At the tears in her boy's baby blues, she softened.
"Daddy and I got a little loud. That's all. We're sorry we woke you. Go on back to bed, sweetie."
Without question, the child obeyed and feigned belief of her lie.
The scar above his own left eye reminded him of the consequences if he didn't.
Barreling footsteps rocked the floorboards and Derek stopped in his tracks. The red tint in his plump cheeks faded to a sick pale.
"Kim, baby?" a man drawled in a wicked singsong. "Where are you?"
"Derek, shut the damn door!" the mother howled, fear setting her ablaze. "Do it
In seconds, with the end of a brownish gold mullet clinging to the back of his damp neck and venomous blue-‐gray eyes, David Warren appeared and overtook Kim in three strides of his powerful legs.

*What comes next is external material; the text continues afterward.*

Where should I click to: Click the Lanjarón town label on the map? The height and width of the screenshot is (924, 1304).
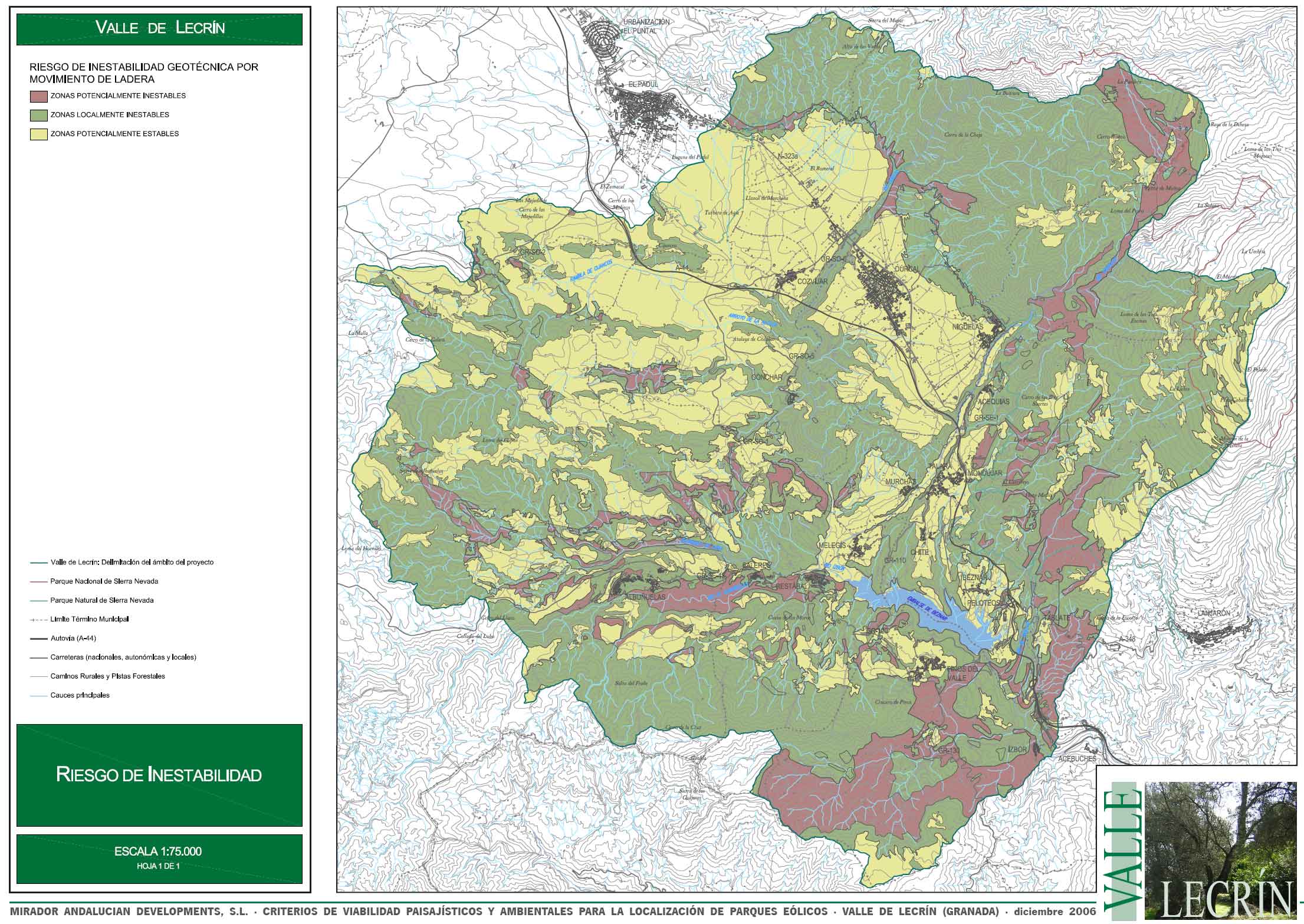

He snatched a handful of her hair and shoved her into the wall face-‐first.
She slid to the floor when he unhanded her.
Blood dripped in the crack where her face landed and followed her body to the ground.

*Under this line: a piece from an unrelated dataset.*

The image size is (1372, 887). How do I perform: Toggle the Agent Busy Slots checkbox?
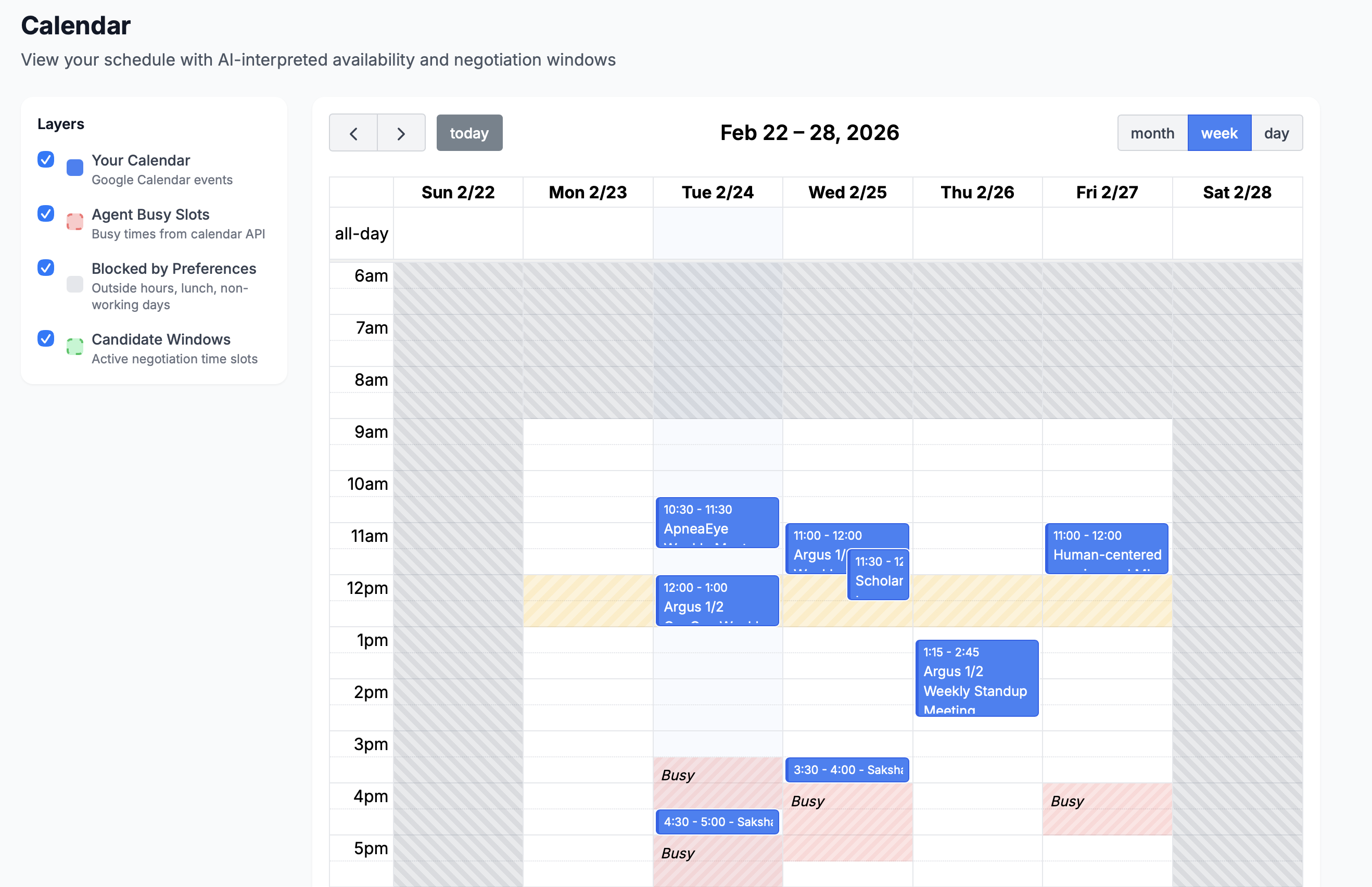pyautogui.click(x=46, y=214)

"Daddy, stop!" Derek cried.
"Honey, please!" Kim begged David, crawling while covering an eye. "Not in front of Derek!"
Dark red liquid wept through her fingers.
She cowered to a fetal position, not knowing when, where, or how he would strike next.
Wait for the blow...
Be somewhere else...
Dealt as predicted, strike one landed at her nose; the bone's split audible.

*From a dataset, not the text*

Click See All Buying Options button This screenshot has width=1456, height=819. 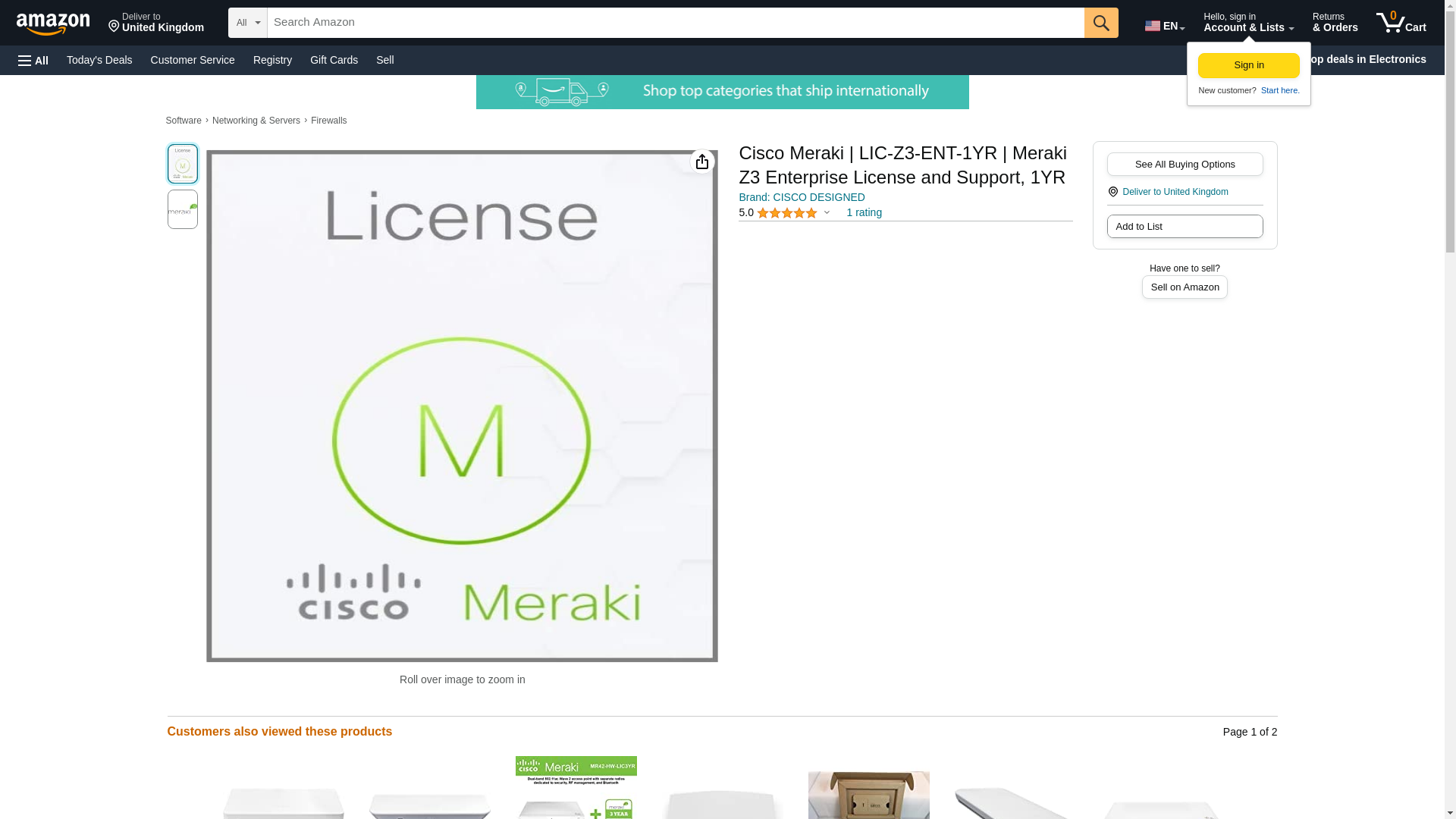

"This is my house," David told her in all sincerity, catching Kim's wounded face in his hands and thumbing the deep red juices that oozed from her nose and eye.
"You are my wife and you must do as you're told. If you continue to disobey, this will keep happening. Understand?"
He didn't wait for her classic quivering nod.
They had this talk before.
It took years for her to get the message.
But, nonetheless, she got it.
She knew her place.
He freed her, straightened, and turned to the eight-‐year-‐old who made no move to leave the scene.
"Go to bed, sport," the father ordered then directed a playful smirk to the boy's mother; the same masculine grin that won her heart at a church picnic years ago.
The one that had later been accompanied by a large diamond ring and a heartwarming marriage proposal.
"Mom and I need some time alone."
With those calm words, David lifted his wife from the floor, dragged her to himself, and crashed his mouth down on hers; his tongue lapping up her blood.
When he finished the unwilling invasion of her mouth, she shuddered and addressed a crippled "I'm fine, sweetie" to her son before both parents vanished around a corner, leaving Derek alone and frightened in a puddle of his own urine.
Nothing out of the ordinary for a night at the Warren house.
His mother spent years asking for help.
She beseeched relatives, friends, and the church.
The kids in Sunday School loved David Warren and wished to God they'd had the same stroke of good fortune in managing "the coolest pastor in the world" for a dad.
The women at the church talked of his mom's "luck" in having landed the minister for a husband.
The police rendered no help either.
Most of them knew David from his work in the community.
But Derek knew the truth.
And eight years of age would not stop him from saving the life of the woman who gave him his.